Menuju konten utama

Nadiem Persilahkan 50 Persen Dana BOS Digunakan Buat Gaji Honorer

Batasan untuk gaji guru honorer naik dari sebelumnya hanya 15 persen dari total alokasi dana BOS.

Nadiem Persilahkan 50 Persen Dana BOS Digunakan Buat Gaji Honorer
Menkeu Sri Mulyani bersama Mendikbud Nadiem Makarim dan Mendagri Tito Karnavian berfoto sebelum memberikan konferensi pers tentang Sinergi Pengelolaan Dana Bantuan Operasional Sekolah (BOS) dan Dana Desa Berbasis Kinerja di Kementerian Keuangan, Jakarta, Senin (10/2/2020). ANTARA FOTO/Aprillio Akbar/wsj.

tirto.id - Menteri Pendidikan dan Kebudayaan Nadiem Makarim mengizinkan dana Bantuan Operasional Sekolah (BOS) untuk menggaji guru honorer hingga 50 persen dari total alokasi. Batasan ini naik signifikan dari sebelumnya hanya 15 persen dari total alokasi.

Menurut Nadiem, penyaluran dana BOS jadi lebih fleksibel karena kepala sekolah bisa lebih leluasa untuk mengalokasikan BOS bagi tenaga honorer.

“Kebijakan ini ditujukan sebagai langkah pertama untuk meningkatan kesejahteraan guru-guru honorer dan juga untuk tenaga kependidikan. Porsinya hingga 50 persen,” ucap Nadiem dalam konferensi pers di Kementerian Keuangan, Senin (10/2/2020).

Nadiem menjelaskan banyak sekolah yang mayoritas pengajarnya adalah guru honorer. Ia bilang selama ini aturan pemerintah tidak banyak melihat kebutuhan alokasinya dengan benar, padahal sekolah lebih paham kebutuhan dirinya sendiri.

“Banyak guru honorer yang mengabdi itu tidak bisa mendapatkan penghasilan yang layak karena tidak ada kebebasan untuk menggunakan dana BOS,” ucap Nadiem.

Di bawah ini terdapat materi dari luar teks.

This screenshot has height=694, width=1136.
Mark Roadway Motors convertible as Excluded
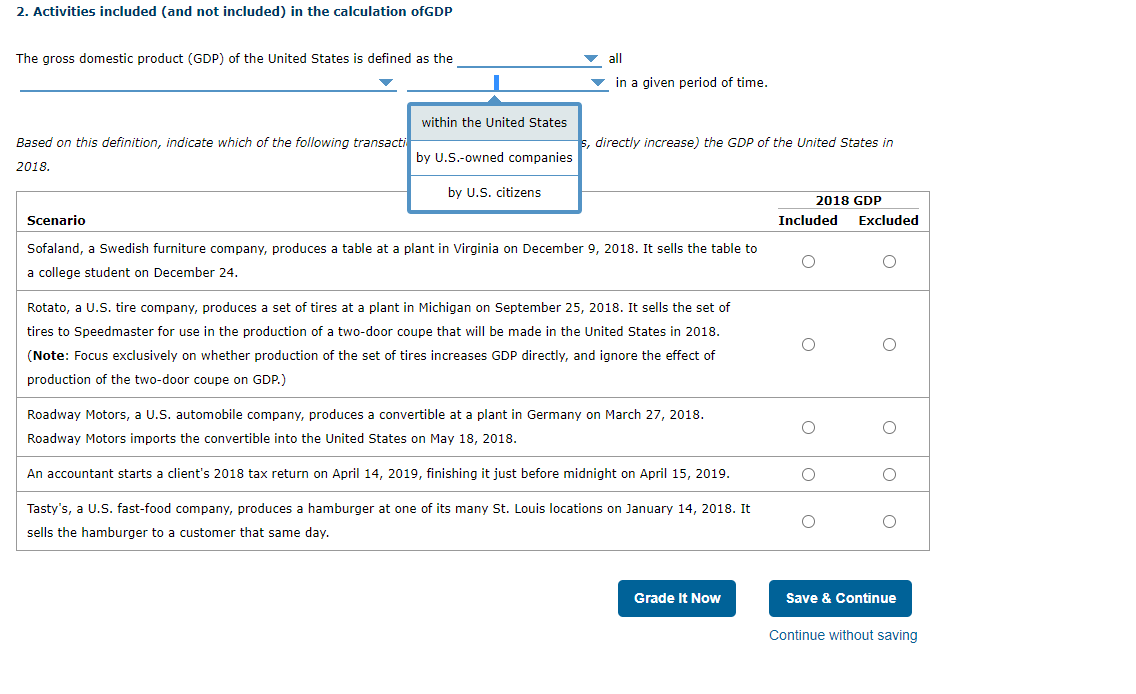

Ketika ditanya apakah perubahan skema anggaran itu bisa meningkatkan kualitas Pendidikan, Nadiem membalikan pertanyaan itu ke wartawan. Ia mempertanyakan apakah kualitas pembelajaran masih relevan bila ada daerah yang miskin dan mayoritas guru honorernya di bawah sejahtera dan bahkan digaji lebih rendah dari UMR.

Menurut Nadiem, kebijakan baru ini lebih memberi kepastian agar kepala sekolah bisa lebih leluasa mengambil keputusan yang terbaik buat sekolahnya.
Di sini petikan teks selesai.